The project team worked closely with DigiTales to host workshops for the participants in Bournemouth, Brighton and Sheffield. The participants learnt how to script, record and edit the audio of their story, adding props and visuals. Each of the three workshops had a different theme:
- Mobility and access in relation to reading (Bournemouth)
- Shared reading (Brighton)
- Forms of reading (Sheffield)
All of the participants were encouraged to showcase their own unique story within these themes, whatever the inspiration might be – for example an object, a personal or shared experience, a conversation or a long-lost photograph.
Bournemouth workshop participant
The Reading on Screen workshop allowed me to tell the story of my reading history, from a non-reading child to an adult reader with a passion for writing.
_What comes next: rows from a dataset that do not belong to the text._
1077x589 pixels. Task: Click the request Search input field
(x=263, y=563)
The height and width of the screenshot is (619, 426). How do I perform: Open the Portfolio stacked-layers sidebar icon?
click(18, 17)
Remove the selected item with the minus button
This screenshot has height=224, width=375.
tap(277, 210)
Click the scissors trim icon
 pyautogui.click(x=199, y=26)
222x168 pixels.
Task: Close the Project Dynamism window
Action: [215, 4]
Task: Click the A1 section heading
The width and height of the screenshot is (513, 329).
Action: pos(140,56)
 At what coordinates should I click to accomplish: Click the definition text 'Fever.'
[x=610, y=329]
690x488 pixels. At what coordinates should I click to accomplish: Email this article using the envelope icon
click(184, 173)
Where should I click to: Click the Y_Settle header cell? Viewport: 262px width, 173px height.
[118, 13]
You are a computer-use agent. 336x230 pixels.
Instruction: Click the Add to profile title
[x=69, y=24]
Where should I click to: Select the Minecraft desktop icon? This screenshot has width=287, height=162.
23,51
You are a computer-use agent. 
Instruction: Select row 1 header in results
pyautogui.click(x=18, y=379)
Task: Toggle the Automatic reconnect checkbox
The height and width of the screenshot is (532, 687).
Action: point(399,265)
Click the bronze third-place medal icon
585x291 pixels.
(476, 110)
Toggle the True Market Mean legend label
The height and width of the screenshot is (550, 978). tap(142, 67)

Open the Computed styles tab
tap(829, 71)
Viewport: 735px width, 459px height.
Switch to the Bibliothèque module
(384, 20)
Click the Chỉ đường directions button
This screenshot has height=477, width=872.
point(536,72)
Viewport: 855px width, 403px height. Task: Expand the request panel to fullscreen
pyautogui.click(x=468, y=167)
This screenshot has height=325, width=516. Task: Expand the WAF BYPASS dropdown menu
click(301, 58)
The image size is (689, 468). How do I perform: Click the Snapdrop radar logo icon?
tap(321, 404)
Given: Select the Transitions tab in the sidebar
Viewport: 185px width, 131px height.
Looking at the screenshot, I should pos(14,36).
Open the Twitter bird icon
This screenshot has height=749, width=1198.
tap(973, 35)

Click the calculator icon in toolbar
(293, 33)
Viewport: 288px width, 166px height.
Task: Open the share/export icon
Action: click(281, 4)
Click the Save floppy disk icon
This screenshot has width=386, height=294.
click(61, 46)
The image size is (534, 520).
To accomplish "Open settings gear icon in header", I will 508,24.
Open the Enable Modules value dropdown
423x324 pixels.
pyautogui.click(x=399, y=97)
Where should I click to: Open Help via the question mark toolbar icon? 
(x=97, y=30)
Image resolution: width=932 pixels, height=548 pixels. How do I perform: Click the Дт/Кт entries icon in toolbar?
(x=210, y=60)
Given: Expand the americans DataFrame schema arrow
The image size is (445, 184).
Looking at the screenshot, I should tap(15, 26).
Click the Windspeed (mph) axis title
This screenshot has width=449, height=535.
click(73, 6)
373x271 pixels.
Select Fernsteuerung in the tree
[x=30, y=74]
I learnt an enormous amount by being involved with the process.
It was an absolutely fantastic and incredibly rewarding experience. Over the three days I learnt a lot, in particular how to use difference types of film equipment. I can now move on in my film-making journey.
Once the digital stories had been created, the participants presented them to their groups. For some, this also led to a new-found confidence in presenting and public speaking.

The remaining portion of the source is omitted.